Moreover, there are two major limitations of medical images included in this study. First, the real, patient-specific velocities were obtained from PC-MRI images, which only contain through-plane velocities, while in-plane velocity is ignored. The in-plane velocity could be important, particularly, when the PC-MRI plane is close to the anastomosis between IVC/SVC to the pulmonary arteries where they are not perpendicular to the main flow direction. Emerging MR techniques, e.g. 2D PC-MRI with three directional velocity encoding and 4D PC-MRI, can obtain in-plane velocity components; however, these imaging techniques were not the routine MRI for Fontan patients. Secondly, the patients included in this study are relatively old, and the routine PC-MRI was usually acquired under breath-held conditions. Consequently, the effects of respiration on the inlet boundary profiles were not included. Respiration increases flow pulsatilities but not time-averaged flow rates.33 Though small differences were observed in hemodynamic metrics between simulations using breath-held and respiratory inflow BCs,24,28 these differences were not reported to be statistically significant.24 Nevertheless, the in-plane velocity components and respiration may affect the details of the flow, e.g. locations of the regions with low WSS; hence their effect on the boundary velocity profiles warrant future examinations.

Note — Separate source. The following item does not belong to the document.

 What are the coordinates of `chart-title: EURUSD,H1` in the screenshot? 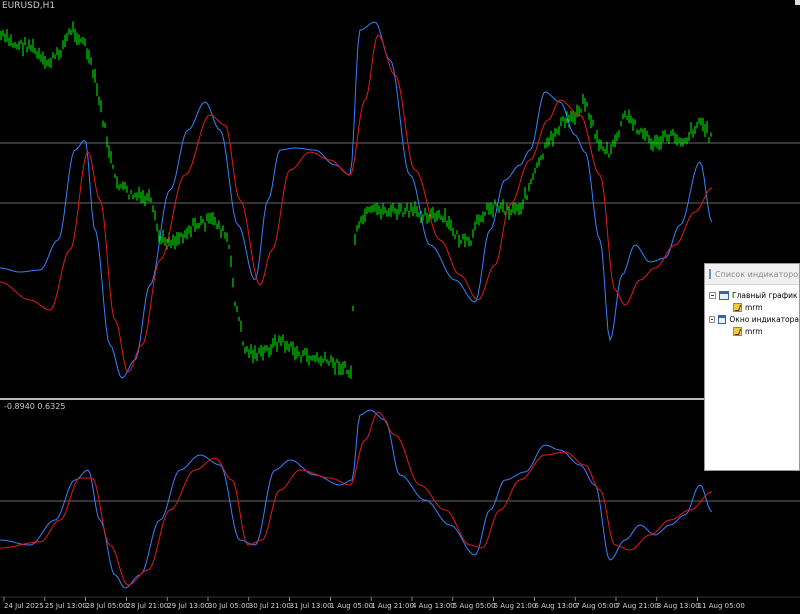 It's located at (29, 6).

In conclusion, this study is the first, to date, to investigate the effects of inlet velocity profiles on Fontan hemodynamics obtained from CFD simulations. Five types of inlet velocity profiles were involved: the real, patient-specific velocity profile and four artificial velocity profiles (flat, parabolic, Womersley, and extension-developed), which are derived from time-varying patient-specific flow rates acquired from PC-MRI. This work focused on investigating the differences in clinically relevant hemodynamic metrics, iPL, iVDR, HFD, and AWSS < 0.4 Pa, between simulations employing these velocity profiles as inlet BCs. Statistical analysis showed that significant differences existed only between the use of the real velocity profile and the flat velocity profile, but not with the use of the other three artificial velocity profiles. Characteristic discrepancies for all hemodynamic metrics for using the parabolic velocity profile always exhibit the lowest cohort-averaged values compared to those for the other artificial velocity profiles. These findings suggest that the parabolic, Womersley, and extension-developed velocity profiles are acceptable surrogates for real, patient-specific velocity profiles in Fontan simulations. But, the parabolic profile is recommended primarily because its lowest discrepancies to the real, patient-specific velocity profiles and computational cost, as well as its good robustness for more applications.